Statement by Klaus Müller, Executive Director of the Federation of German Consumer Organisations (Verbraucherzentrale Bundesverband – vzbv)

Klaus Müller, Vorstand vzbv

Credit: Corinna Guthknecht - vzbv

The European Commission published its long-awaited proposal on the regulation of artificial intelligence (AI). It protects consumers only very selectively and people remain unprotected in many areas. The rules will not, as vzbv hoped, increase consumers’ trust in AI: The proposal hardly entails measures to increase any transparency and traceability for consumers. Independent audits are foreseen merely for a few high-risk AI systems. The scope of application is too narrow so that the rules do not apply to a number of high-risk AI applications. Klaus Müller, vzbv’s Executive Director, comments:
 

vzbv welcomes that the European Commission plans to introduce rules for AI applications. Unfortunately, the approach is too weak and not ambitious enough: it only focuses on a limited set of high-risk AI-systems, all other systems, including “medium” risk systems, are treated negligently. Thus, in many cases, consumers will not be protected from damages caused by AI in many areas. For example, the proposal neglects economic damages by AI systems that systematically deny consumers access to services or exclude them from entire markets based on opaque personality analysis.

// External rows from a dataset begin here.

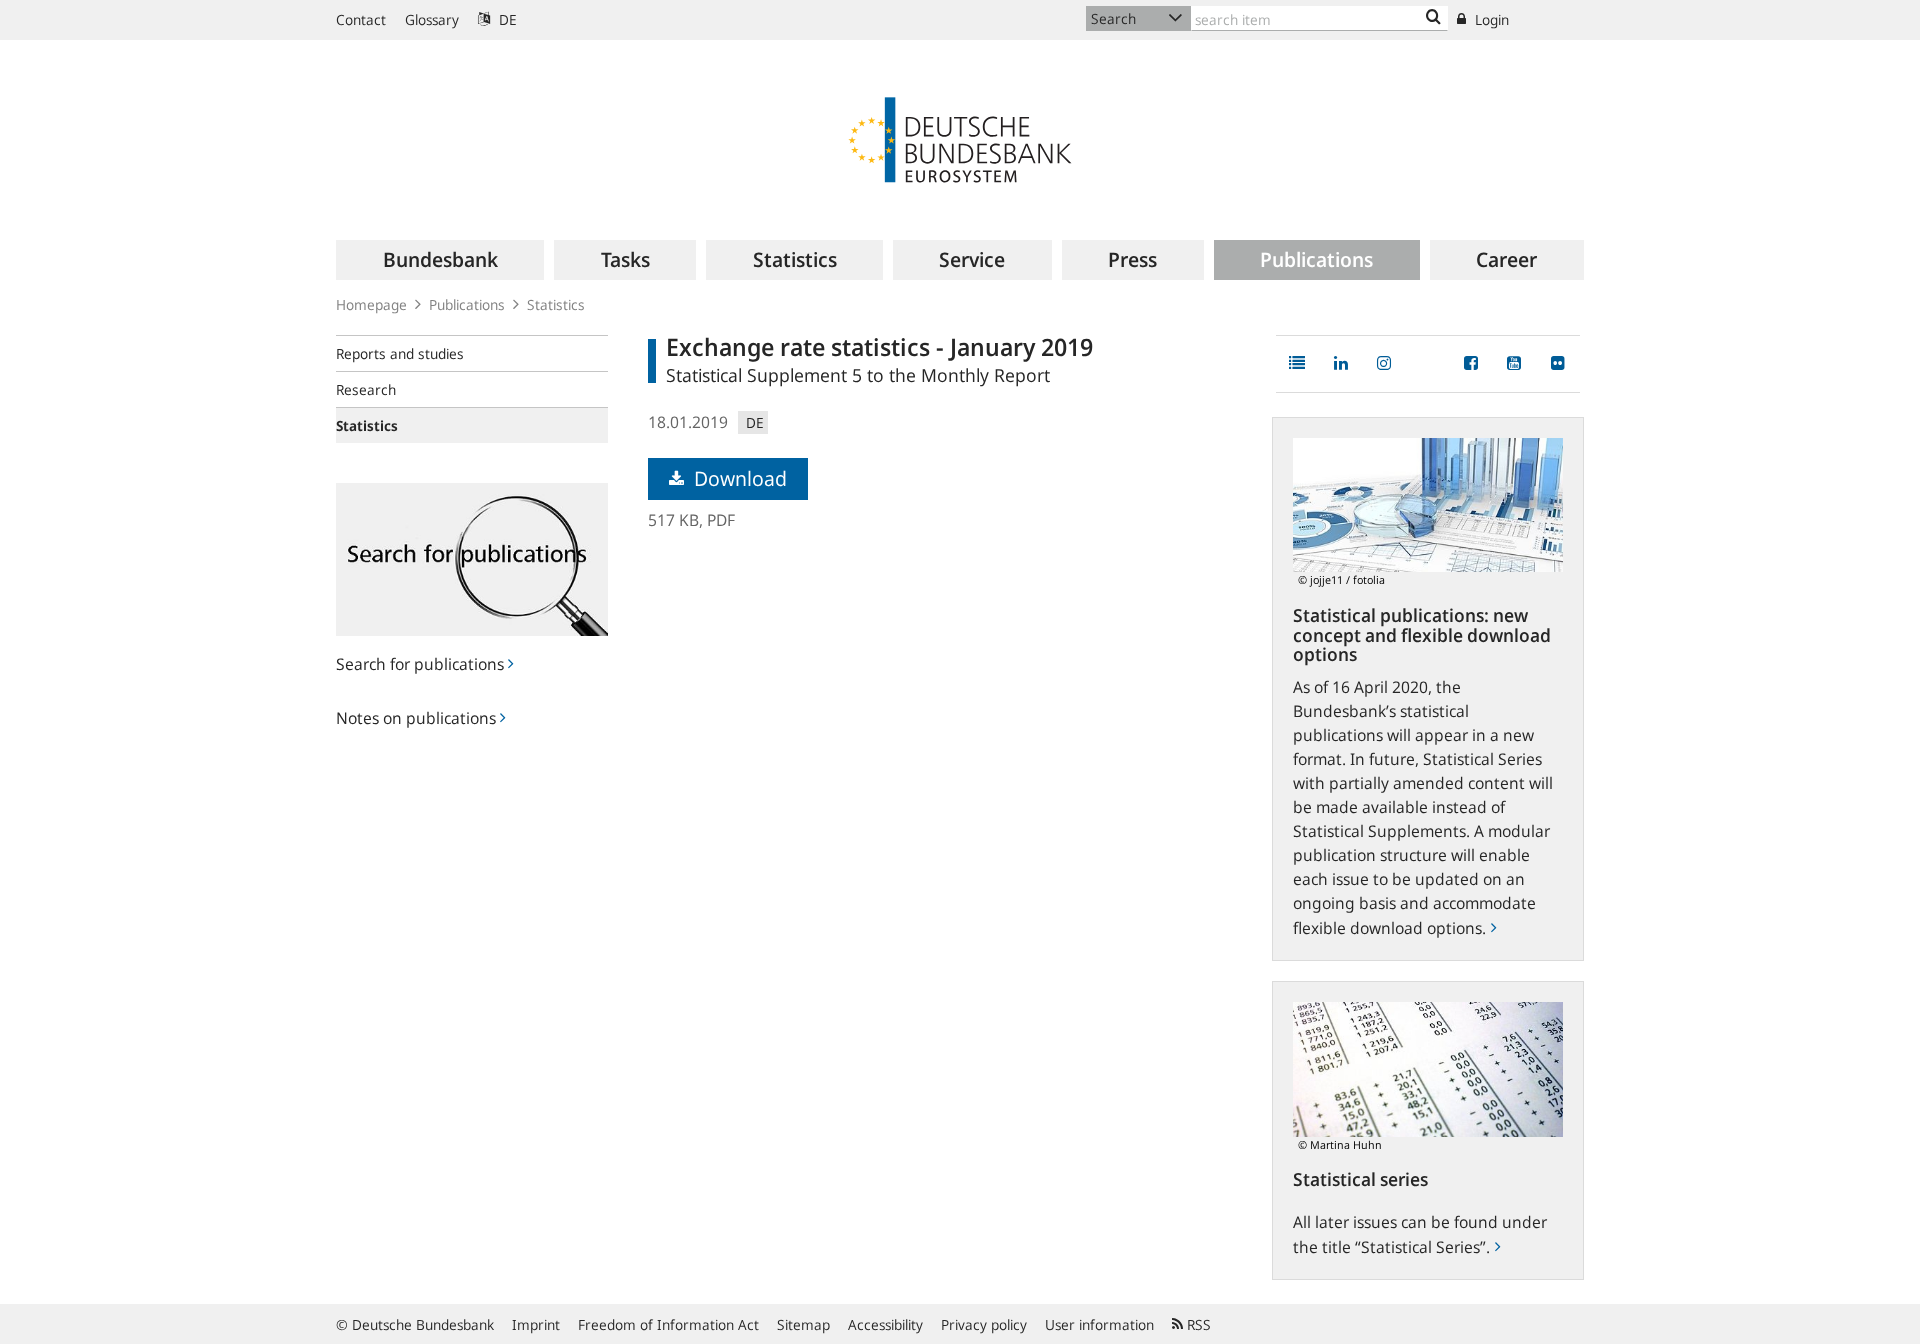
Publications (467, 304)
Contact (361, 19)
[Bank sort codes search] (1433, 18)
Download (738, 478)
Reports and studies (400, 353)
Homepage (371, 304)
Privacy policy (984, 1324)
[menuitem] (440, 260)
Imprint (536, 1324)
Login (1490, 19)
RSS (1197, 1324)
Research (366, 389)
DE (506, 19)
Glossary (432, 19)
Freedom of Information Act (668, 1324)
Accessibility (885, 1324)
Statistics (556, 304)
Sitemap (803, 1324)
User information (1099, 1324)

In terms of transparency for consumers, the proposal is equally disappointing: It merely envisages labelling requirements that will apply for instance to systems for emotion recognition or when AI interacts with people. But in order for consumers to be able to exercise their rights, traders must provide them with significantly more information. This includes information on the risks, accuracy, robustness as well as the data set on which a decision is based. Everything else is half-hearted at best.

Instead of checks by independent auditors providers are largely entrusted with assessing themselves whether their high-risk AI systems comply with the regulation. This damages trust in and acceptance of AI in general.

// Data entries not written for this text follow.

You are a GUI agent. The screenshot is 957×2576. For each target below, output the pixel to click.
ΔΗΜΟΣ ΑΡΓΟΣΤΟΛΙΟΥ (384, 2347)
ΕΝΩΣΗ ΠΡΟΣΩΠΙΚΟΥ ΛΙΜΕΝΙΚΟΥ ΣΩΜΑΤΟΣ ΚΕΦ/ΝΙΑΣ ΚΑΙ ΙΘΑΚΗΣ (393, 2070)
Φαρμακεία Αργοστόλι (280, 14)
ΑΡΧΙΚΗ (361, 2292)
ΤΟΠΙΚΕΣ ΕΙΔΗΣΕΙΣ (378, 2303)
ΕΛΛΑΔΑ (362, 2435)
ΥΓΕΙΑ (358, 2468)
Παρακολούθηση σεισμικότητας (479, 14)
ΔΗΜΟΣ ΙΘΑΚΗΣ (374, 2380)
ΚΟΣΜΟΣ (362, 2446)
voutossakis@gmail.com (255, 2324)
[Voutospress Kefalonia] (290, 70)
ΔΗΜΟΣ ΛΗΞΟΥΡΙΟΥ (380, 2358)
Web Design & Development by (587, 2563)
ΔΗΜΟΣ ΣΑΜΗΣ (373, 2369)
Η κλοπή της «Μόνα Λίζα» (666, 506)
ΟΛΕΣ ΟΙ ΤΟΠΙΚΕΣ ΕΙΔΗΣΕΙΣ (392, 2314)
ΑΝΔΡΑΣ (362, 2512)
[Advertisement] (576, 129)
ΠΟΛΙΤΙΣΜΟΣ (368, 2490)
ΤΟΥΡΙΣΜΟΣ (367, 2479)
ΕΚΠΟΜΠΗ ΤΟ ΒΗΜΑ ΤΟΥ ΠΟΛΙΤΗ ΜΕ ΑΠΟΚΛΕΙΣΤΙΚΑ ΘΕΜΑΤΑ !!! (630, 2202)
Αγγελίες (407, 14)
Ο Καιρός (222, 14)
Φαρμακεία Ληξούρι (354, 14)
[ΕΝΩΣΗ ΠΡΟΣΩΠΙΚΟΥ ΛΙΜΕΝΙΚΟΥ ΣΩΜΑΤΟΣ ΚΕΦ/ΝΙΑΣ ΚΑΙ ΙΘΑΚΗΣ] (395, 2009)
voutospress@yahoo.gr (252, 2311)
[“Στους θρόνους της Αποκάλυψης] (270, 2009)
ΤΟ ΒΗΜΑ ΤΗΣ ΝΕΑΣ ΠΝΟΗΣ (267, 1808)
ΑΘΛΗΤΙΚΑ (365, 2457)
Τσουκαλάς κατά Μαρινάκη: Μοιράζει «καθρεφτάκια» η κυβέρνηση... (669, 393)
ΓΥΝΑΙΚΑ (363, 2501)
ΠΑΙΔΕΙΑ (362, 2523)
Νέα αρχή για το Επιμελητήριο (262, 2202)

Although the proposal bans the use of some AI systems that manipulate, exploit and physically and psychologically harm the elderly, children, and people with disabilities, all other consumer categories remain unprotected. But economic harm, such as inflicted from forced or overpriced product sales, can harm every consumer.

The European Parliament and the Council of the European Union must now improve this proposal. They must ensure more transparency and comprehensibility for consumers and make independent checks mandatory for all high-risk AI systems.